Element and text location data
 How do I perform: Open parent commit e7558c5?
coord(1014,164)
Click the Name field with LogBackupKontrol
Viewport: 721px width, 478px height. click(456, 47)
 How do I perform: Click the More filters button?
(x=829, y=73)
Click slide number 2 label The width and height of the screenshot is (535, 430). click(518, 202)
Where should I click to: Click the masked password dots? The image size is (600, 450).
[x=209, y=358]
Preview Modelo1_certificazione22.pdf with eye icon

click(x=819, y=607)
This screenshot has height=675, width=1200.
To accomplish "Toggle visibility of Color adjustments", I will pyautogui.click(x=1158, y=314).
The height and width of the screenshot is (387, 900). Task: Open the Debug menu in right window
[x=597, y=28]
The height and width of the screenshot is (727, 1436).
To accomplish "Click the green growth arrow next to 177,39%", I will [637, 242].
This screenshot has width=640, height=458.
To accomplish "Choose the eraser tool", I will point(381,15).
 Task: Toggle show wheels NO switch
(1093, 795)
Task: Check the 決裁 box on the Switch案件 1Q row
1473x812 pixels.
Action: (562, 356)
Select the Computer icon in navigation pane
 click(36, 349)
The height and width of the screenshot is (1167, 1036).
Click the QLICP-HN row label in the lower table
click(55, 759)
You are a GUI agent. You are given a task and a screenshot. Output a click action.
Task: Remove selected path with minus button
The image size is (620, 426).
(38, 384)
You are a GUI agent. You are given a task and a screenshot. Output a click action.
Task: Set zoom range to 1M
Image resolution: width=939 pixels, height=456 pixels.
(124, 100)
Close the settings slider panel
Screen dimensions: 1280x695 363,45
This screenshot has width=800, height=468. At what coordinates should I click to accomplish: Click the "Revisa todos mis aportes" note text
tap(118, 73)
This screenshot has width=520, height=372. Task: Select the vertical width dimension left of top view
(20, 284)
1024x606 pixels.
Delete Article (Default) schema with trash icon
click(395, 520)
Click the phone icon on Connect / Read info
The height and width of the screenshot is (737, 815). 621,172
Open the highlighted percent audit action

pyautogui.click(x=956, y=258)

**TASK TO CARRY OUT:** Write out the material above again, substituting "interface assistant" for each occurrence of "GUI agent" and keeping everything else the same.

**REPLY TO THE EXERCISE:**
 How do I perform: Open parent commit e7558c5?
coord(1014,164)
Click the Name field with LogBackupKontrol
Viewport: 721px width, 478px height. click(456, 47)
 How do I perform: Click the More filters button?
(x=829, y=73)
Click slide number 2 label The width and height of the screenshot is (535, 430). click(518, 202)
Where should I click to: Click the masked password dots? The image size is (600, 450).
[x=209, y=358]
Preview Modelo1_certificazione22.pdf with eye icon

click(x=819, y=607)
This screenshot has height=675, width=1200.
To accomplish "Toggle visibility of Color adjustments", I will pyautogui.click(x=1158, y=314).
The height and width of the screenshot is (387, 900). Task: Open the Debug menu in right window
[x=597, y=28]
The height and width of the screenshot is (727, 1436).
To accomplish "Click the green growth arrow next to 177,39%", I will [637, 242].
This screenshot has width=640, height=458.
To accomplish "Choose the eraser tool", I will point(381,15).
 Task: Toggle show wheels NO switch
(1093, 795)
Task: Check the 決裁 box on the Switch案件 1Q row
1473x812 pixels.
Action: (562, 356)
Select the Computer icon in navigation pane
 click(36, 349)
The height and width of the screenshot is (1167, 1036).
Click the QLICP-HN row label in the lower table
click(55, 759)
You are a interface assistant. You are given a task and a screenshot. Output a click action.
Task: Remove selected path with minus button
The image size is (620, 426).
(38, 384)
You are a interface assistant. You are given a task and a screenshot. Output a click action.
Task: Set zoom range to 1M
Image resolution: width=939 pixels, height=456 pixels.
(124, 100)
Close the settings slider panel
Screen dimensions: 1280x695 363,45
This screenshot has width=800, height=468. At what coordinates should I click to accomplish: Click the "Revisa todos mis aportes" note text
tap(118, 73)
This screenshot has width=520, height=372. Task: Select the vertical width dimension left of top view
(20, 284)
1024x606 pixels.
Delete Article (Default) schema with trash icon
click(395, 520)
Click the phone icon on Connect / Read info
The height and width of the screenshot is (737, 815). 621,172
Open the highlighted percent audit action

pyautogui.click(x=956, y=258)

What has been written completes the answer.